Calabro began by describing responsive design as “something that’s not new, but funny enough, is.” After reviewing the website design challenges posed by the proliferation of viewing devices described above, Calabro offered a few statistics that indicate this proliferation will only continue:

  • By 2014, mobile traffic to websites will exceed desktop traffic.
  • By 2015, 81% of US cell phone users will have smartphones (Goldman-Sachs, 2011).
  • 86% of mobile Internet users use their mobile device while watching TV, with 37% of those browsing the Internet for non-TV-related material (Yahoo, 2011).
  • InsightExpress found that 43% of mobile Internet access occurs at home.

Fiore then opened his remarks by explaining the concept of responsive design as “a way of creating a digital experience that adapts to seamlessly deliver content suited to the device context of a user’s screen size, operating system or orientation.”

In responsive design, site layout adapts to multiple screen sizes and morphs, changes and rearranges content in a way that is optimal for device resolution. 

Sizing Up Responsive Design

Responsive design involves designing a site at different “break points,” or standard screen sizes, that allow designers to accommodate many different devices at once.

As demonstrated in the following graph, Fiore said in some projects Siteworx has used break points of 320 px (smaller smartphones), 600 px (larger smartphones and smaller tablets), 768 px (mid-sized tablets), and 1024 px (the largest tablets, as well as laptops and desktops), although break points should be chosen on a “case by case basis”, in accordance with your specific project and audience.

 

responsive-design-graph.JPG

Calabro compared this model to the development model that would have been used a few years ago, with design for one or two pixel sizes and separate development teams looking at the business needs and brand messaging of sites at each pixel size separately, without much communication.

“Many times you’d get a loss of valuable data and messaging, not thinking through how someone might use a phone differently from a tablet or a desktop,” he said.

In addition, Calabro said this approach did not take wrinkles caused by new devices getting released into account. “When the Kindle came out, the resolution was just off enough from what we were used to with the iPad that it wasn’t a scramble, but there was head scratching.”
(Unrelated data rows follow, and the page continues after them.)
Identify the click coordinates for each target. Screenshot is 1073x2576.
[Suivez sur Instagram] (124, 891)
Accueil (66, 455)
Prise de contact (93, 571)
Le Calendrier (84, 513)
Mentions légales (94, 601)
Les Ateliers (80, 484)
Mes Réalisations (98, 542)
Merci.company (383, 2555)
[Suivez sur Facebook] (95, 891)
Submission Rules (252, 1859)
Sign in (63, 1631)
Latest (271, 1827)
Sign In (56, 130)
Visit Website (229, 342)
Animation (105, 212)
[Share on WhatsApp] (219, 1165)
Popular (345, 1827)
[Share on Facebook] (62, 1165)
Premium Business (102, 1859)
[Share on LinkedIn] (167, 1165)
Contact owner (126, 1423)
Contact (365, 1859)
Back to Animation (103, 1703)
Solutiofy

One Codebase, Flexible Grids

Instead of designing for a specific device, responsive design best practices dictate that you should plan to scale your digital experiences for a range of screen sizes, focusing on the smallest screen first and drawing from a single codebase.

As Fiore explained, a responsive strategy tailors content to a range of screen sizes using a flexible grid system that allows content to contract and expand based on a particular device’s resolution.

He gave the Boston Globe site as a good example of a site developed using responsive design, using “device-agnostic” design elements to deliver the richest user experience regardless of device.

 

Thumbnail image for responsive-design-grid.JPG  

Calabro pointed out that the Boston Globe site is also a good example of how even an enterprise site with a large amount of constantly changing content can effectively use the principles of responsive design to provide an optimal user experience regardless of viewing device.